======== TEXTE EXTRAIT ========

Le mouvement social de 2023 autour de la réforme des retraites remet au centre des questionnements la protection de la vie privée sur internet. Etant donné que nous fournissons un système de tchat Matrix, et des passerelles vers WhatsApp et Signal, il nous a paru judicieux de nous intéresser un peu à la sécurité de ces moyens de communication.

Plutôt que de réinventer la roue, nous résumons ici la traduction de l'article paru sur It’s Going Down (par Christophe Masutti et Révision Framalang), le 06 oct. 2022 : The Guide to Peer-to-Peer, Encryption, and Tor : New Communication Infrastructure for Anarchists.

Modèle de menace et avertissements

On ne peut pas parler de protection sur internet sans évoquer le modèle de menace. Il s'agit de définir les acteurs qui nous sont potentiellement hostiles, par exemple des proches en conflit ou malveillant, des opposants politiques, ou des malfaiteurs. Un enfant, une adolescente, une femme ou un homme peuvent être victime de harcèlement ou vouloir protéger sa vie privée face à un membre de la famille. On peut également vouloir se protéger du capitalisme de surveillance travaillant main dans la main avec les organes de la surveillance étatique. En effet, sous prétexte de lutte contre le terrorisme, un nombre de lois important nous prive de nos libertés fondamentales.

======== DONNÉES EXTRAITES ========

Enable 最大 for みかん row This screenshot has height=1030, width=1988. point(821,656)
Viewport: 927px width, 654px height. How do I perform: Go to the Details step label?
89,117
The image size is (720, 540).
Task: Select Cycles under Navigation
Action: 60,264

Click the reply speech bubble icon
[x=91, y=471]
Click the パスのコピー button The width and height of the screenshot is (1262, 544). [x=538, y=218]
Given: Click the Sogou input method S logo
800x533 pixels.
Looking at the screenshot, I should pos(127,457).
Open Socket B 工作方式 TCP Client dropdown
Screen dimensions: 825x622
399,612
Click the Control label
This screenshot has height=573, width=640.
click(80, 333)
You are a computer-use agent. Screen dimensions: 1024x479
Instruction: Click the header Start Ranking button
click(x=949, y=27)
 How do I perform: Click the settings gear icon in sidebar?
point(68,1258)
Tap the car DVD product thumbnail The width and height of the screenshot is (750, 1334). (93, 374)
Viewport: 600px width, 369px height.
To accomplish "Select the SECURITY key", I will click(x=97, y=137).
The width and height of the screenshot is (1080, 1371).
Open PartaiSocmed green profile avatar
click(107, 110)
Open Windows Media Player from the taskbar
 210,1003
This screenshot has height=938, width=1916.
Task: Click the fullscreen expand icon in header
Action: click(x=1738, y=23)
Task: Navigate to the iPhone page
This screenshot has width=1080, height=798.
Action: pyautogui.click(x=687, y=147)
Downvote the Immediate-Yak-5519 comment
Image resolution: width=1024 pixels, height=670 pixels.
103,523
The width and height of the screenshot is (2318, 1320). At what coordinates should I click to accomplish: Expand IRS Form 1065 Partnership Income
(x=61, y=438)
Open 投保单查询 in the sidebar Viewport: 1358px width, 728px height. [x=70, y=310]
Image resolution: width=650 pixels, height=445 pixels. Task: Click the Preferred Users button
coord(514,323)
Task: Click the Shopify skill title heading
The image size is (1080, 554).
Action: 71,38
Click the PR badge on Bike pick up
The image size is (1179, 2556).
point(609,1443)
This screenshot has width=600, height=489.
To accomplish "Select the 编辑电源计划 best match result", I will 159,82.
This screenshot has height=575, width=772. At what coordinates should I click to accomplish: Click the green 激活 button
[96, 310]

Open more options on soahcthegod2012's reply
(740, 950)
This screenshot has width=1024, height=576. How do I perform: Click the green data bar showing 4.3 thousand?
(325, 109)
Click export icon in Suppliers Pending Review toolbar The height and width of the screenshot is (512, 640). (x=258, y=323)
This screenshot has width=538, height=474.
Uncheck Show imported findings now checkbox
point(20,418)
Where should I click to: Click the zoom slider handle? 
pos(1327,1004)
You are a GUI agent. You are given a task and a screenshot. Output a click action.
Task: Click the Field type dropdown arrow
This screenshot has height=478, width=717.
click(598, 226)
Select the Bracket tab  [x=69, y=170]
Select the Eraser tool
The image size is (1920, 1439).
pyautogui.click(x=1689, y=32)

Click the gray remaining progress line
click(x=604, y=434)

========

TRAVAIL DEMANDÉ: Reprenez, s'il vous plaît, le texte sur la sécurité des communications en ligne à partir de sa dernière phrase, en poursuivant la rédaction.

RÉPONSE ATTENDUE:
Malgré le chiffrement de bout en bout qui dissimule le contenu des messages en transit, ces acteurs hostiles disposent de nombreuses ressources pour violer notre vie privée. Il s’agit des ressources suivantes :

  • Ils ont un accès facile aux sites de médias sociaux et à toute autre information publique.
  • Dans certains cas, ils peuvent surveiller l’ensemble du trafic internet du domicile d’une personne ciblée ou de son téléphone.
  • Ils peuvent accéder à des données ou à des métadonnées « anonymisées » qui proviennent d’applications, d’opérateurs de téléphonique, de fournisseurs d’accès à Internet, etc.
  • Ils peuvent accéder au trafic réseau collecté en masse à partir des nombreux goulots d’étranglement de l’infrastructure internet.
  • Avec plus ou moins de succès, ils peuvent combiner, analyser et corréler ces données et ce trafic réseau afin de désanonymiser les utilisateurs, de cartographier les réseaux sociaux ou de révéler d’autres informations potentiellement sensibles sur des individus ou des groupes et sur leurs communications.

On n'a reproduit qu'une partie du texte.